Eine Krankenhaus-Mitarbeiterin nimmt bei einem Autofahrer eine Probe, um sie auf Corona zu testen. Im Saarland gibt es einen sechsten Infizierten. FOTO: dpa / Marijan Murat
Saarbrücken/Freisen/Neunkirchen. Ein junger Mann aus dem Landkreis Neunkirchen ist der sechste Coronavirus-Infizierte im Saarland. Veranstaltungen wurden abgesagt. Von Manuel Görtz

Das Coronavirus wollte dem Saarland am Montag nur eine kurze Verschnaufpause gönnen. Bei der jungen Frau aus Freisen, die nach ihrer Rückkehr aus dem Ski-Urlaub in Südtirol über typische Krankheitssymptome geklagt hatte und zunächst positiv auf Sars-CoV-2 getestet wurde, fiel der zweite Bestätigungstest negativ aus.

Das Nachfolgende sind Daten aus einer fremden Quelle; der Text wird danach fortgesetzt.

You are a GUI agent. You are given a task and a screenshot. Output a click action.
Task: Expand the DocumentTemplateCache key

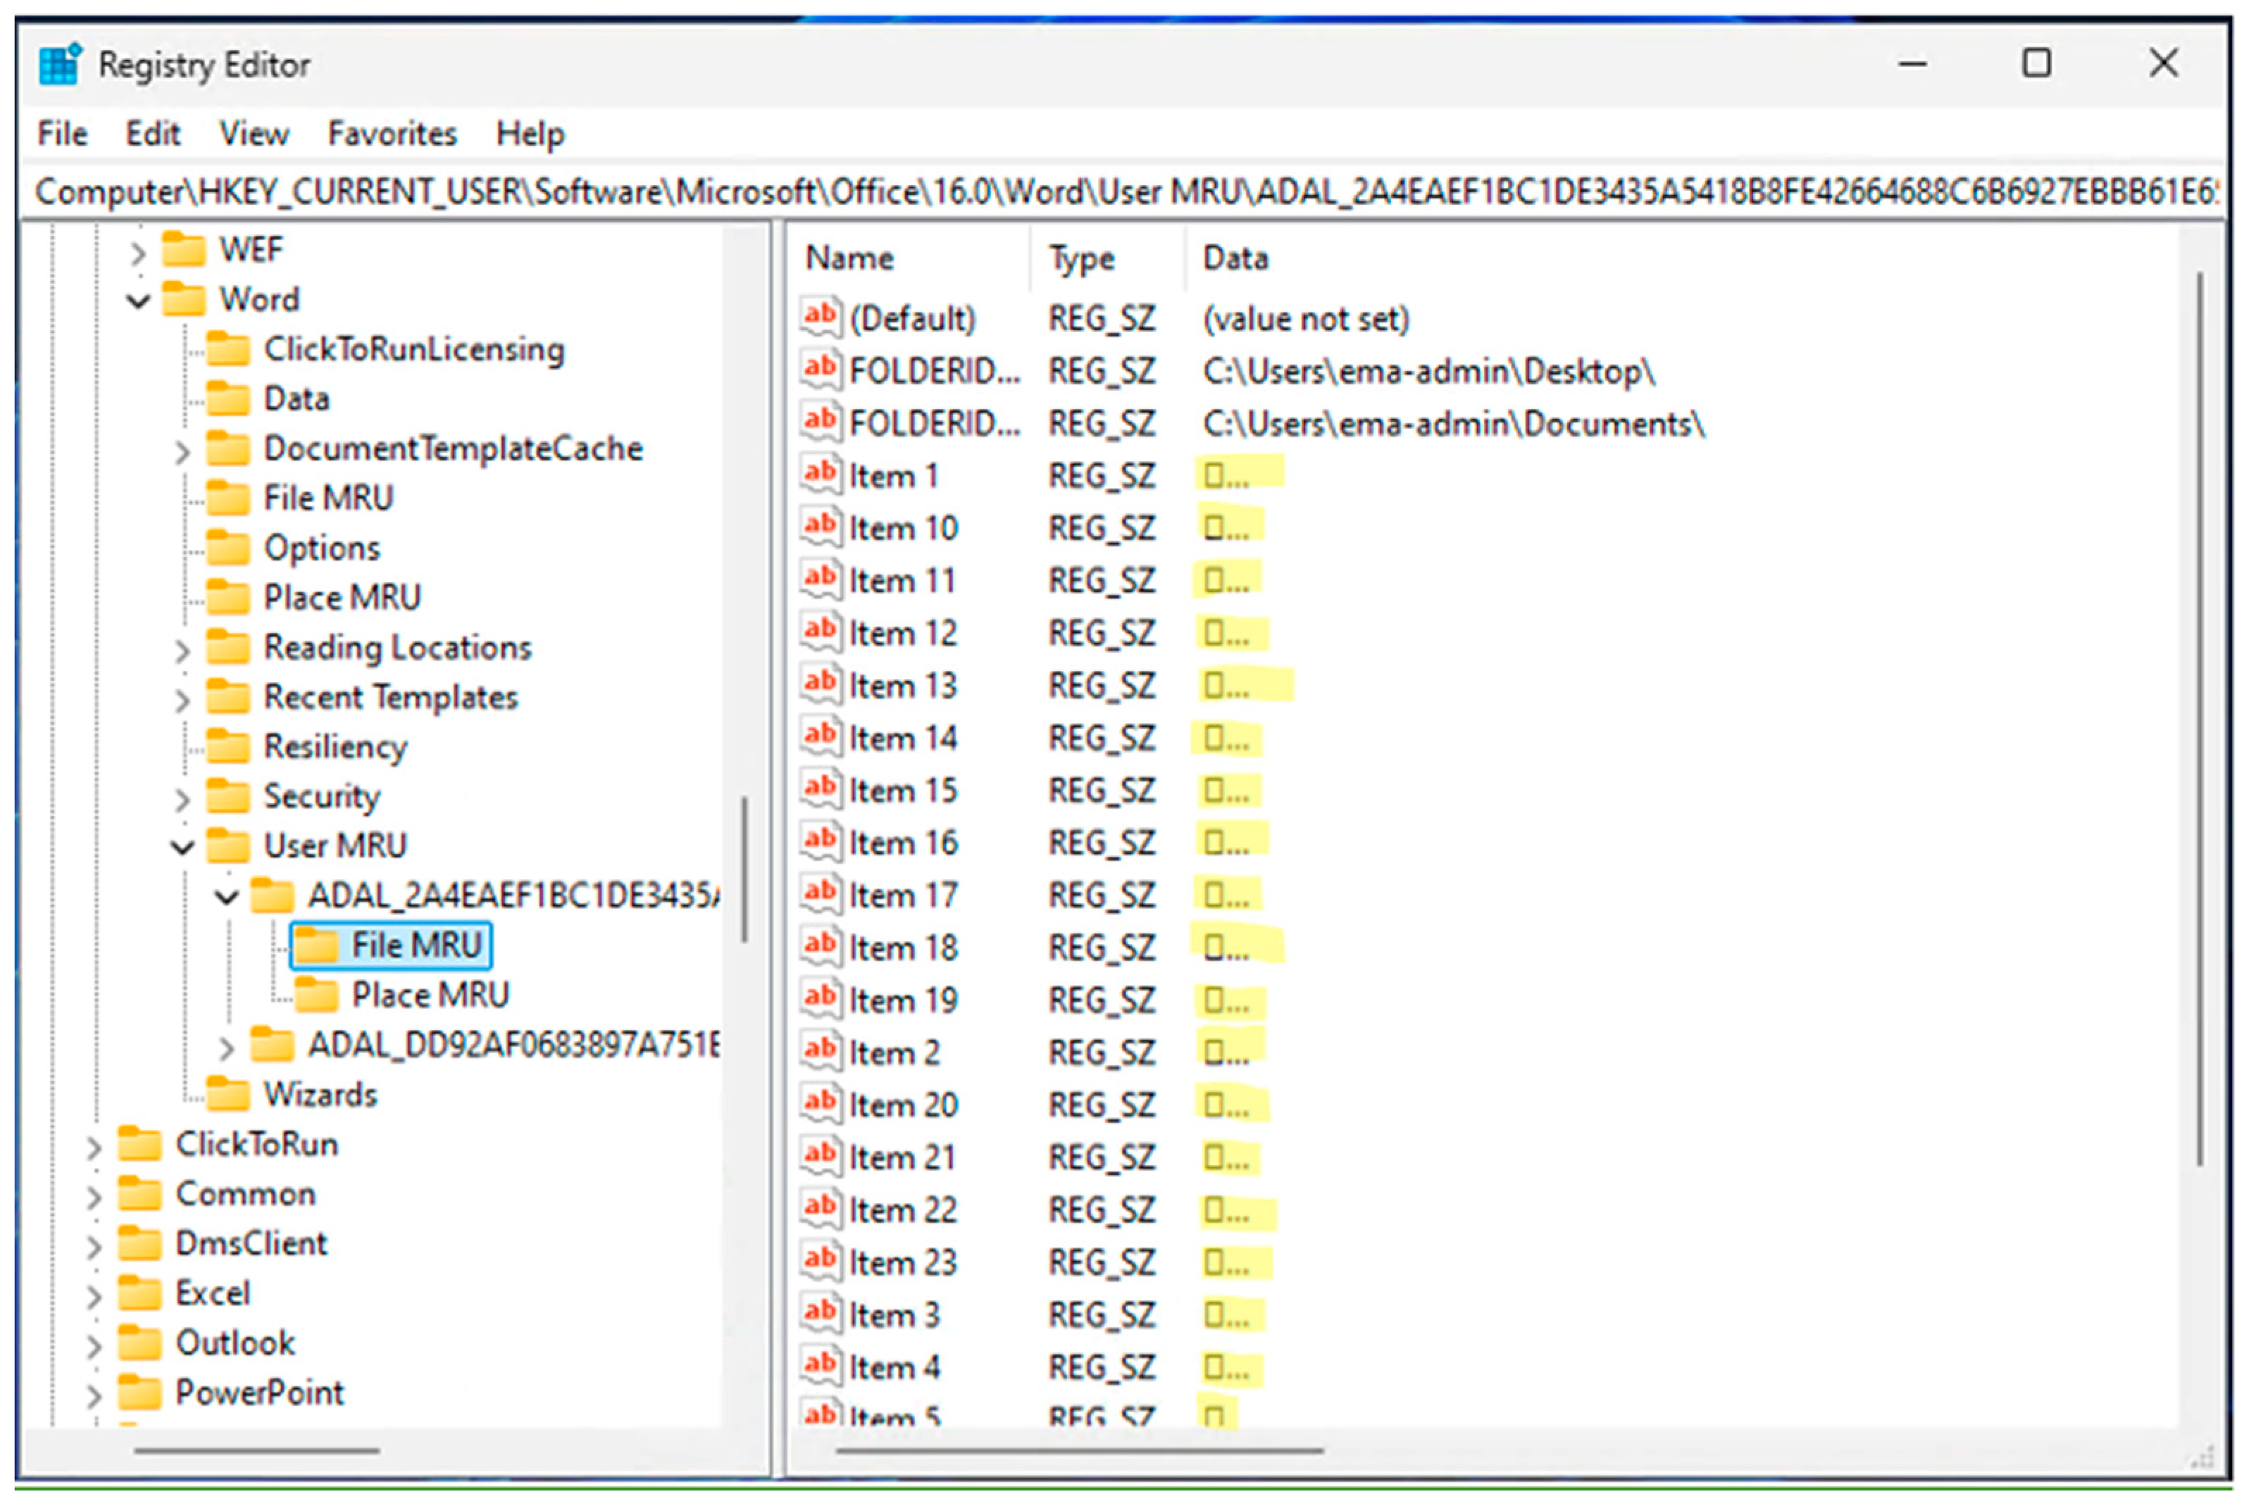tap(182, 451)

Entwarnung in Freisen, wo Bürgermeister Karl-Josef Scheer (SPD) dem Fall, für den auch der Stab für außergewöhnliche Ereignisse (SAE) des Landkreises St. Wendel einberufen wurde, sogar etwas Positives abgewinnen konnte: „Wir sind jetzt erprobt. Das war eine gute Übung“, sagte er. Denn es sei wohl nur eine Frage der Zeit, bis wirklich ein Corona-Fall in der Region auftreten werde.

Doch nur wenige Stunden später meldete dann der Landkreis Neunkirchen den ersten bestätigten Fall in seinem Gebiet. Damit ist die Zahl der positiv auf Sars-CoV-2 getesteten Menschen im Saarland auf sechs gestiegen. Bei dem Fall aus dem Landkreis Neunkirchen handelt sich nach Behördenangaben um einen jungen Mann aus Merchweiler, der ebenfalls in Südtirol im Ski-Urlaub war und am Freitag zurückkehrte. Der Landkreis berief wegen des Falls einen Krisenstab ein, der zu dem Ergebnis kam, dass derzeit keine weiteren Maßnahmen erforderlich seien. Allerdings betonte Landrat Sören Meng (SPD): „Aufgrund der dynamischen Entwicklung wird die Situation weiter beobachtet, um bei Bedarf entsprechende Sofortmaßnahmen zu treffen.“

Auch die saarländische Landesregierung beriet am Montag bei einem Krisentreffen den Umgang mit dem Coronavirus. Dabei ging es auch um die Empfehlung von Bundesgesundheitsminister Jens Spahn (CDU) vom Sonntag, Veranstaltungen mit mehr als 1000 Besuchern abzusagen. Die Entscheidung darüber liege nach wie vor bei den Behörden vor Ort, also den Gesundheitsämtern der Kreise in Zusammenarbeit mit den Ortspolizeibehörden, teilte Regierungssprecher Alexander Zeyer mit. Die Landesregierung prüfe allerdings in Zusammenarbeit mit anderen Bundesländern, ob auch eine Landesverordnung erforderlich sei, um Spahns Empfehlung umsetzen zu können.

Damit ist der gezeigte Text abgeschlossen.